As I figured a few posts back, I jinxed Yeosu by talking about the nice spring-like weather. Sure enough, we had around an inch and a half of rain yesterday. Though it was warm while the rain was coming down, as soon as the front passed through, cold air followed. It was near freezing this morning and a vicious wind snapped at me as I walked to work this morning. The skies are clear and the sun is shining brightly right now, but the temperatures are still somewhat low and the wind is still whipping around. Sigh. In reality, spring doesn’t officially arrived until the 21st. Hopefully, we’ll see the permanent arrival of spring soon, but rain and cooler temperatures are forecast for the upcoming weekend.

Meanwhile, I’m sure the people in South-East Asia could use some of our rain. They’ve been experiencing one of their worst droughts in decades, with the Mekong River running (barely, in places) at its lowest levels in memory. You can read about it at the The Voice of America website: and in another article, Drought in the Mekong Basin. I talked to my friend Nai last night, and the drought is affecting him and his family. One the one hand, they have a water pump (courtesy of yours truly) to bring water to their crops; on the other, there is sometimes no water to pump. He tells me that the cost of drinking water and electricity has shot sky-high, and many Lao people are putting the blame on their government (for the prices) and on China (for all their dam-building upstream on the Mekong). Then there’s the heat: I check the Vientiane weather every day, and for the past several weeks, except for a few days last week, the daily high temperature has been in the mid-90s to low-100s. Hopefully, they’ll get some relief soon, and I’ll continue to help them out when I can.

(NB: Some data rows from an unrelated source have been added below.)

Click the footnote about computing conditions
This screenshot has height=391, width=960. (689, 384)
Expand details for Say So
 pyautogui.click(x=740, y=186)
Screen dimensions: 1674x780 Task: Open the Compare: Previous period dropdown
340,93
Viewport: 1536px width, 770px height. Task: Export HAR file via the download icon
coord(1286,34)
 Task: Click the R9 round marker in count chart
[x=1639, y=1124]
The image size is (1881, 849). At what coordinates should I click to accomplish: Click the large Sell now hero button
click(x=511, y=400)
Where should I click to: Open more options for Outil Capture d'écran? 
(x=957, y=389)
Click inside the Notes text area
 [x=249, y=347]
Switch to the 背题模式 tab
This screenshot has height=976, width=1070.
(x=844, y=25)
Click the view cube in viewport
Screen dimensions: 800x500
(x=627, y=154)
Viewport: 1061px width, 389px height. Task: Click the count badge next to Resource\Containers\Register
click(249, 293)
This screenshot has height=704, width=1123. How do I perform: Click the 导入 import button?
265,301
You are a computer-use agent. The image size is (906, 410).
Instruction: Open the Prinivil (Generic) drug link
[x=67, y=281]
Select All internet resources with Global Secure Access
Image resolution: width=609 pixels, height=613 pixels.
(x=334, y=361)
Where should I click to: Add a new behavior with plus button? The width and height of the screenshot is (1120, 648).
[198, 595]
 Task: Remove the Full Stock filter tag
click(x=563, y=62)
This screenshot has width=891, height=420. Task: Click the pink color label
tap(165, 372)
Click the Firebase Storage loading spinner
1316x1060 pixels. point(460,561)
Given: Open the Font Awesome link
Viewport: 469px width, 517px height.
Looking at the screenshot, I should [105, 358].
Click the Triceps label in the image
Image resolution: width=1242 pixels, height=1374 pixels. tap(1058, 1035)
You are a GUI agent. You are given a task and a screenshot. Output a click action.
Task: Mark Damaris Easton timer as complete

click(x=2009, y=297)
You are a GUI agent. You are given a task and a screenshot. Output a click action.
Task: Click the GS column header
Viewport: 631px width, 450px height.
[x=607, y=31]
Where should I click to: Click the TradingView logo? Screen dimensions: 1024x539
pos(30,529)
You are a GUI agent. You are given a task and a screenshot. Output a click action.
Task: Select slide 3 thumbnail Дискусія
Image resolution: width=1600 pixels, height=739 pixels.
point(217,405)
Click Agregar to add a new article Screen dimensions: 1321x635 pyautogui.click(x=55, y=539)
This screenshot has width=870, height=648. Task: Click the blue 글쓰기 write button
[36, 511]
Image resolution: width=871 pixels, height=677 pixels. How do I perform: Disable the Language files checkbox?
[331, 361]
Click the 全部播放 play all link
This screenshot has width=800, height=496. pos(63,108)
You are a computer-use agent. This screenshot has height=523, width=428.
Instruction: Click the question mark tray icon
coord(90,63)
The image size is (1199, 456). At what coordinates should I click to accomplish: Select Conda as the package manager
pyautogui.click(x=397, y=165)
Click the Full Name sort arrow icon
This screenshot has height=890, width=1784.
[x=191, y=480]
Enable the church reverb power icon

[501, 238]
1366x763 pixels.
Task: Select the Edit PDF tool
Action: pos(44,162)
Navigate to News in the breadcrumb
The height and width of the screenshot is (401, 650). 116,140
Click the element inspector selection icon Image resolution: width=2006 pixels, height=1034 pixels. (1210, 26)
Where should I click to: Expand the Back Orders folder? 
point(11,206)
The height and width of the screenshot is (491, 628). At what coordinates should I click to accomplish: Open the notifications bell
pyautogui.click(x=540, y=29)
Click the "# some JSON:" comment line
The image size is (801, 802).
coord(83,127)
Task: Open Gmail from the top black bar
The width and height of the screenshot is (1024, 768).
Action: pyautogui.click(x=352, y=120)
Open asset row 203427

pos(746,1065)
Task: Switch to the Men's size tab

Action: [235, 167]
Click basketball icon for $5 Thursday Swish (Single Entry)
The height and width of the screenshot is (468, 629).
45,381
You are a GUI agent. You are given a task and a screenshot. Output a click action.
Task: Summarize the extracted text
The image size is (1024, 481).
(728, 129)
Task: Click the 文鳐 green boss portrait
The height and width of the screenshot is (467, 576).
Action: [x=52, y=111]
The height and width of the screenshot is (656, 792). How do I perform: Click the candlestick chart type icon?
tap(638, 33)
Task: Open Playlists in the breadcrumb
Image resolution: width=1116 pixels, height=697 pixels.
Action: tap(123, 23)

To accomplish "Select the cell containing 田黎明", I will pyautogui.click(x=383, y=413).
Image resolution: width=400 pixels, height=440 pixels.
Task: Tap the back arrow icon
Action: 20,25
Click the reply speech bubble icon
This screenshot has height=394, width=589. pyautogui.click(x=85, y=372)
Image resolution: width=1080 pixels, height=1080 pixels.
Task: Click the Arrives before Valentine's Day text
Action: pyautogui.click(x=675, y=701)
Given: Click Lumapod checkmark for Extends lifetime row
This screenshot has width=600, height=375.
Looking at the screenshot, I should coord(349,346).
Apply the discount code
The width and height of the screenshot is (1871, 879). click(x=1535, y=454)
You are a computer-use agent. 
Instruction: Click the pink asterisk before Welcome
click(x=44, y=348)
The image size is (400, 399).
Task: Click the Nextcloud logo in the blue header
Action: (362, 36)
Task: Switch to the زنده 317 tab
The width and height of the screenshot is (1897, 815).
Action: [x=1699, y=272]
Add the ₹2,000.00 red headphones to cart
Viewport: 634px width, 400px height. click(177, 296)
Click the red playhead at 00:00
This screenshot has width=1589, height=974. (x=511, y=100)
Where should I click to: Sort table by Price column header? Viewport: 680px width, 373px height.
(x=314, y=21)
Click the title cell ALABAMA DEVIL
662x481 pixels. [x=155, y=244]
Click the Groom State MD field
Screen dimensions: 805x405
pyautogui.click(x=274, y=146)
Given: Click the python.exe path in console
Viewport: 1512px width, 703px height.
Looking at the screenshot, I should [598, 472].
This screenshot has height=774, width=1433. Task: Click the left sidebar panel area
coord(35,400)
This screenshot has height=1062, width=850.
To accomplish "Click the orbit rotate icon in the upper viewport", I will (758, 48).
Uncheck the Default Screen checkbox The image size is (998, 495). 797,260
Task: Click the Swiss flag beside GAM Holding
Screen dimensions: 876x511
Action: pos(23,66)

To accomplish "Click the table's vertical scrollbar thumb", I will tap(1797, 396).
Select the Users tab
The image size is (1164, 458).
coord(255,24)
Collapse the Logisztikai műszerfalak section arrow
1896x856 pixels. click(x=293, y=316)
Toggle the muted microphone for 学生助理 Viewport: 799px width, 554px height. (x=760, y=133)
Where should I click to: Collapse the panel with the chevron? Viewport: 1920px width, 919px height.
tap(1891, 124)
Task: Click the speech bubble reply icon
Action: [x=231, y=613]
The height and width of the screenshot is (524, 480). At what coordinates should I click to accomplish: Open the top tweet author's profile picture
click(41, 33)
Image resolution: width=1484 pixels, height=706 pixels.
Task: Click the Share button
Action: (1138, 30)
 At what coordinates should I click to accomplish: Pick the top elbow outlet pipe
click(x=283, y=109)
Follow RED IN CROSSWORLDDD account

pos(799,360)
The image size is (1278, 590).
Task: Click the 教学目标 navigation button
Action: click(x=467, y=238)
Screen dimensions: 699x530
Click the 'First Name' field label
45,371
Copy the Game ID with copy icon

Then, there were the series of snowstorms in the eastern and north-eastern areas of the United States this past winter. A lot of people who think that there’s no such thing as global warming going on, such as Sen. James Inhofe, seem to think that all the snow and cold disprove global warming. Yet, at the same time the east was being buried, Canada was experiencing it’s warmest winter ON RECORD. You can read about that here at Dr. Jeff Masters’ weather blog at Weather Underground. Not that either of these events proves or disproves anything–I’m just sayin’.